Jozsef Reti, portrait

Publié le par Friedmund

 
Les éléments biographiques, photographiques ou discographiques au sujet de Reti sont denrées rares, y compris sur l’inépuisable Internet. Et pourtant Jozsef Reti figure au firmament du chant mozartien, digne héritier de Koloman von Pataky, au rang des tous meilleurs.

 

 

Eléments biographiques


Jozsef Reti naît le 8 juillet 1925 à Ploesti, aujourd’hui en Roumanie. Il commence sa carrière comme choriste du chœur Franz Liszt de Budapest, et est diplômé de l’Académie de Musique du même nom. En 1953, il quitte l’Ensemble Artistique de l’Armée Populaire de Hongrie et intègre l’Opéra d’Etat de Hongrie. Il commence sa carrière par des seconds rôles comme Altoum, Borsa ou Roderigo. Sa carrière prend un virage plus net lorsqu’il gagne deux prix internationaux : le prix Schumann à Berlin en 1956, et surtout, en 1957, le premier prix du concours de chant de Moscou, présidé par Tito Schipa.
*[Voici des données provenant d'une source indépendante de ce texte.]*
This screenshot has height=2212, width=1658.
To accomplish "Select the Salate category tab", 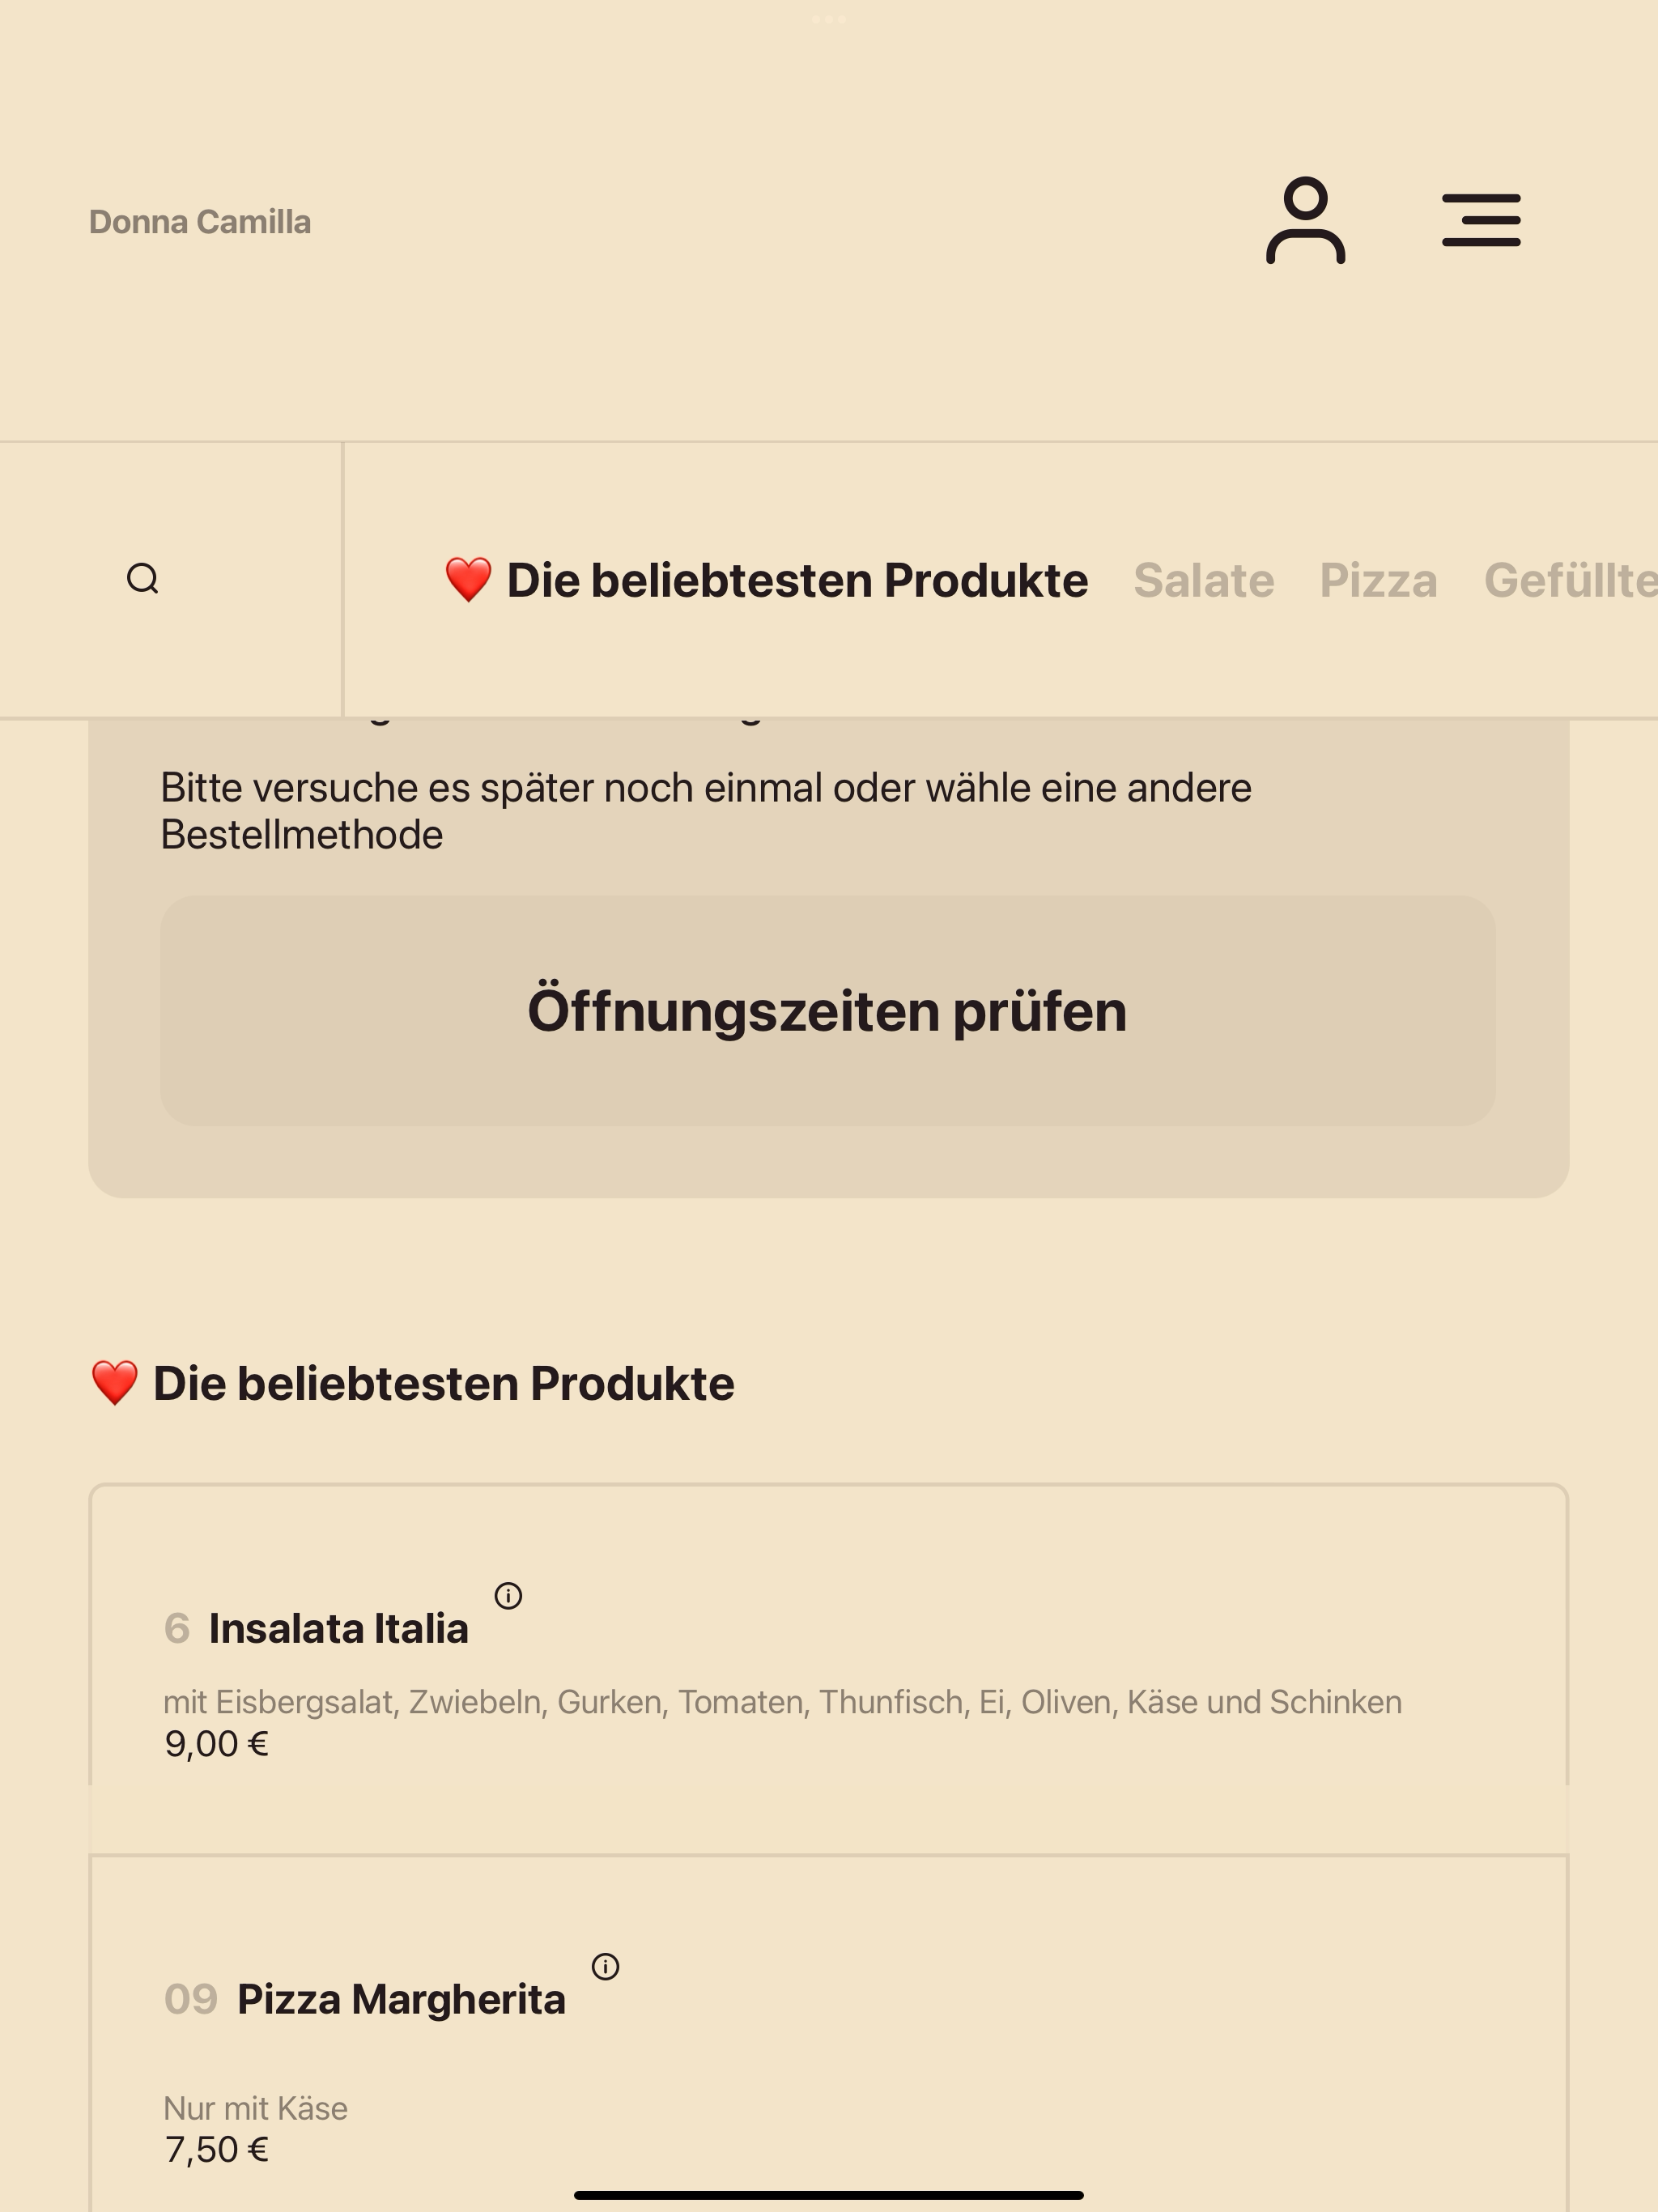I will pyautogui.click(x=1203, y=581).
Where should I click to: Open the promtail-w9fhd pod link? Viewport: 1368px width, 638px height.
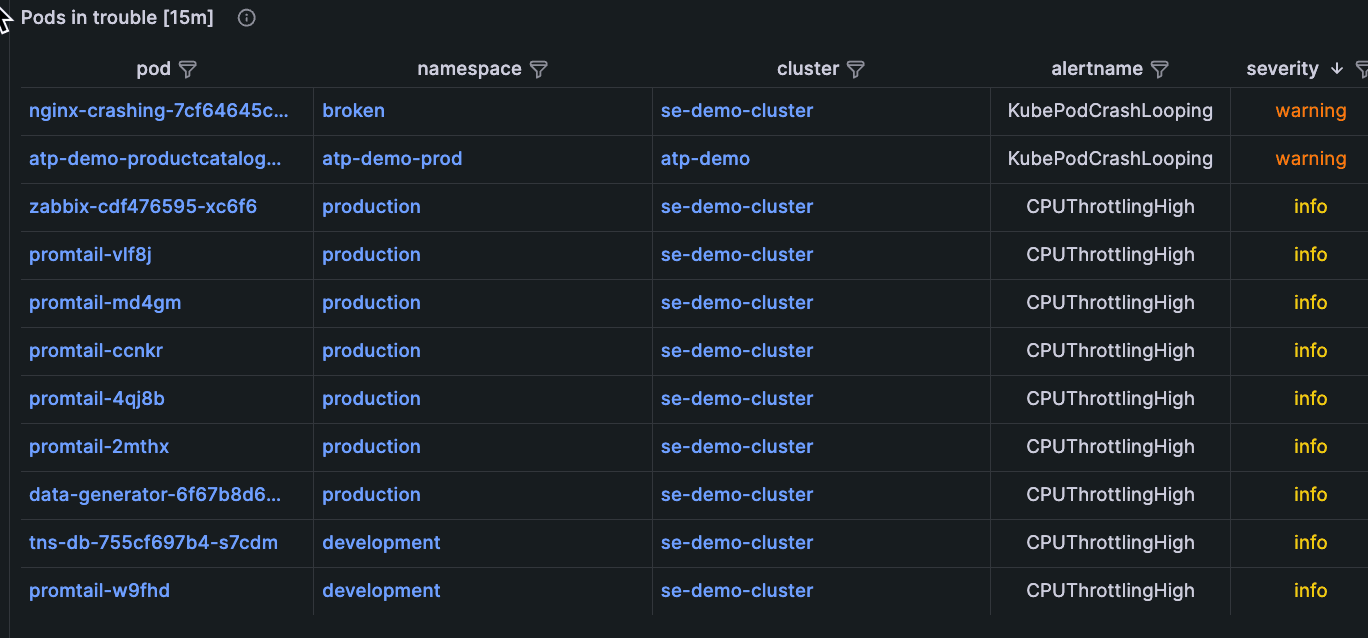coord(99,590)
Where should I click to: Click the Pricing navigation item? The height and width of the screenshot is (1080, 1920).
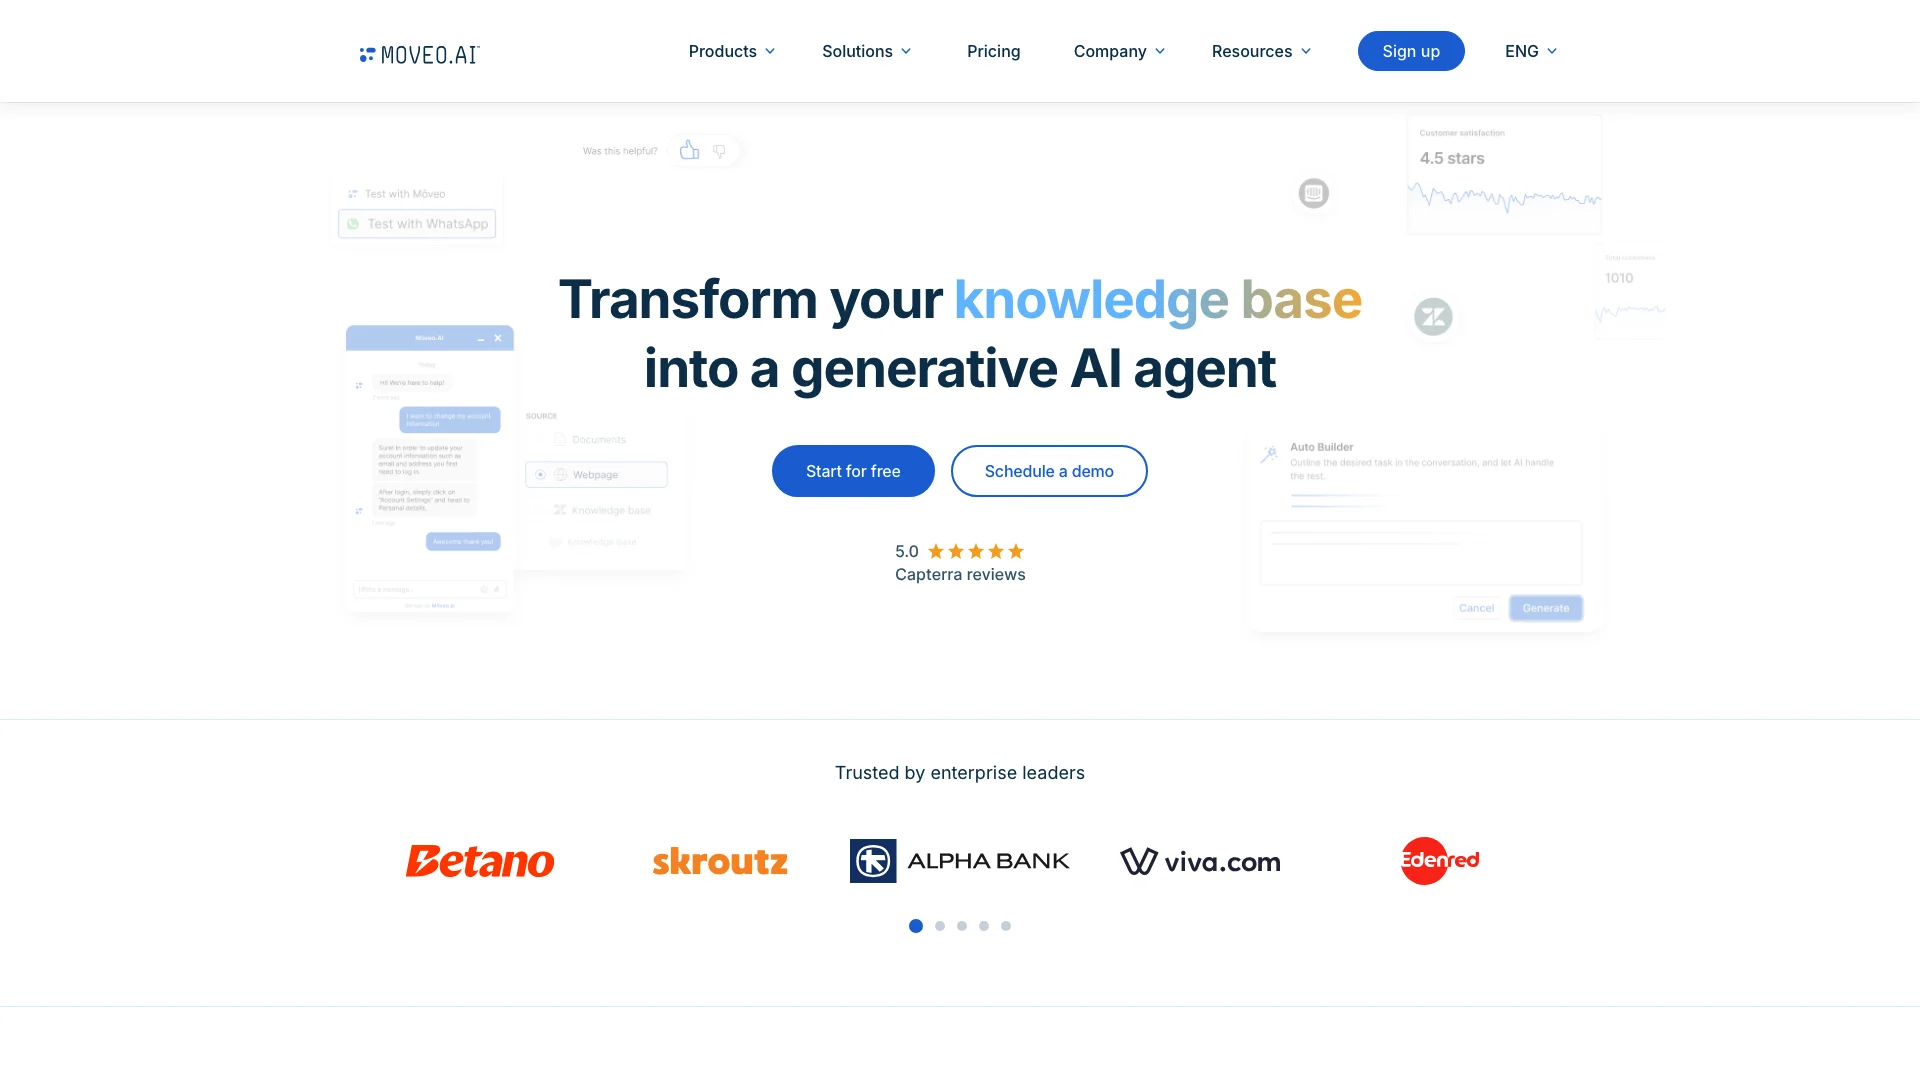(x=993, y=50)
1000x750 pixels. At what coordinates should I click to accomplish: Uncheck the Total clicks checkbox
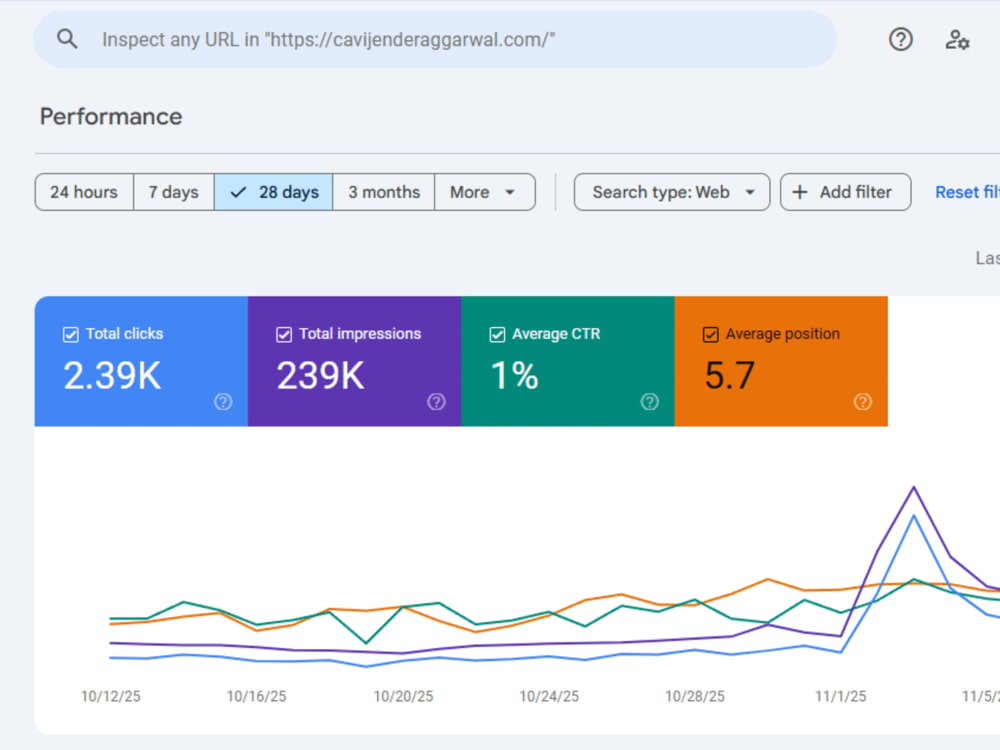(x=71, y=334)
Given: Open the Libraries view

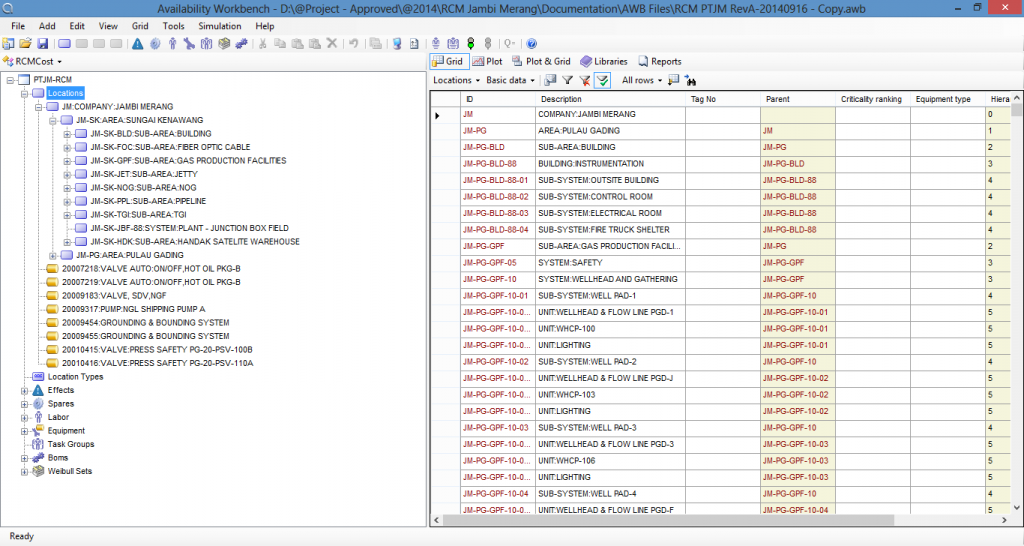Looking at the screenshot, I should tap(603, 61).
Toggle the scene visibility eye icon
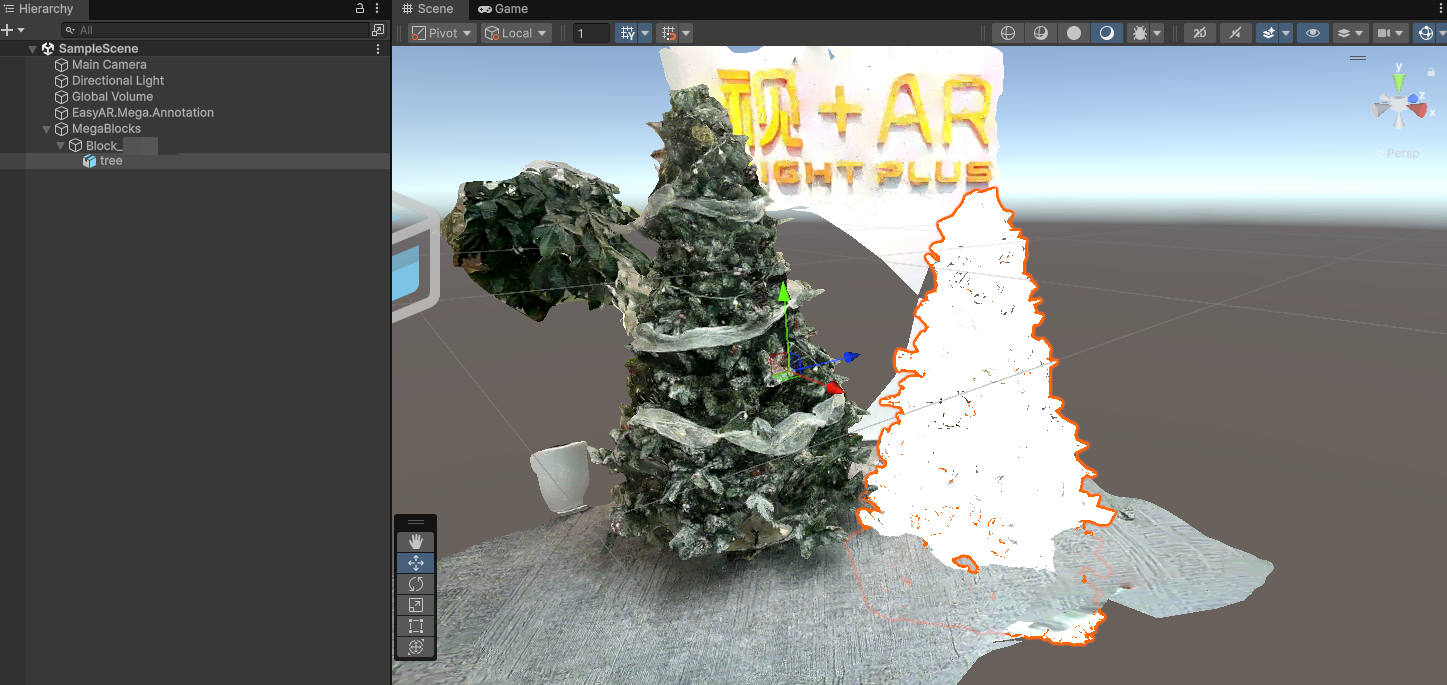This screenshot has width=1447, height=685. (x=1312, y=32)
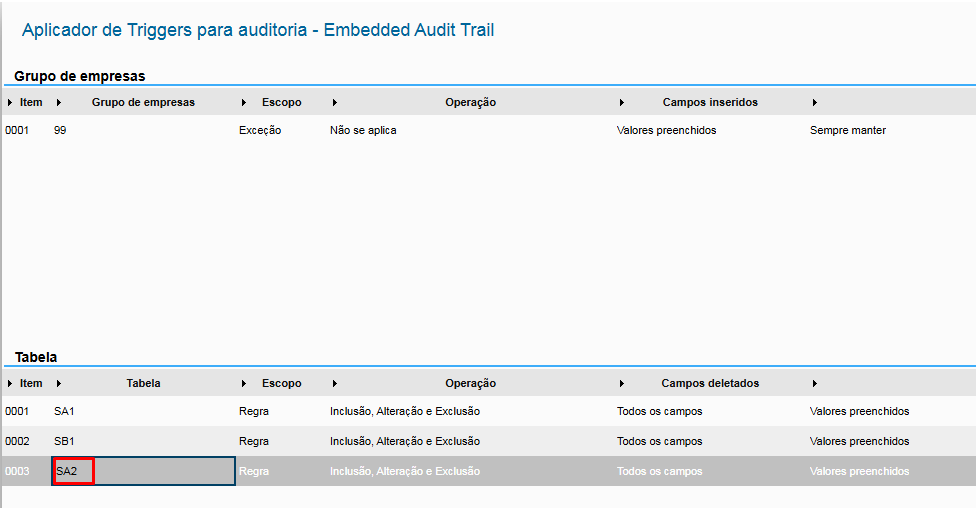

Il chante cette même année ses premiers rôles importants à Budapest, Ernesto et Almaviva. C’est encore un rôle belcantiste qui lui permet de faire sensation pour la première fois dans le Comte Ory.  Il se voit alors confié tous les premiers plans mozartiens et belcantistes de l’Opéra de Budapest ; lorsque Renata Scotto et Anna Moffo sont invitées à chanter Lucia di Lamermoor à Budapest, c’est bien sûr Reti qui est leur Edgardo. Son répertoire ne s’arrête pas au seul belcanto et est au contraire extrêmement large : Puccini (Des Grieux, Rodolfo), Gluck (Achille, Pylade), Wagner (David) et même Berg (der Hauptmann). Surtout, Jozsef Reti est un remarquable chanteur d’oratorio ; son répertoire inclut plus de 70 parties vocales différentes dans ce répertoire. Il est nommé professeur de l’Académie musicale Franz Liszt de Budapest en 1964 et acquière une réputation notable comme pédagogue. Cette même année il chante pour la première fois en France, ce qui lance une carrière internationale qui le fera chanter dans plusieurs pays d’Europe et jusqu’en Amérique Latine ; il devient également membre à cette occasion du jury du concours de chant de Rio de Janeiro. Il est également décoré de la médaille national Franz Liszt en 1961, du prix Mihaly Szekely (immense basse hongroise) en 1968, et d’Artiste Emérite de Hongrie en 1969. Il meurt prématurément le 5 novembre 1973 à Budapest, à 48 ans seulement.

 

Discographie


La radio hongroise semble disposer d’un nombre de prises important jusqu’ici jamais édité. N’ont été publiées jusqu’ici par Hungaroton que les seules intégrales du Barbiere di Siviglia et de Zauberflöte. Un portrait de Reti a été publié à partir de ces archives que l’on espère voir un jour surgir par un éditeur courageux ; on peut, entre autres, l’entendre dans les neuf contre-ut de la  Figlia del Regimento. Le catalogue de Hungaroton est plus généreux en oratorios, dont une intégrale de la Passion selon Saint Jean… introuvables hors d’Hongrie. J’ai reporté ci-après la liste complète des parutions CD de Jozsef Reti chez l’éditeur hongrois.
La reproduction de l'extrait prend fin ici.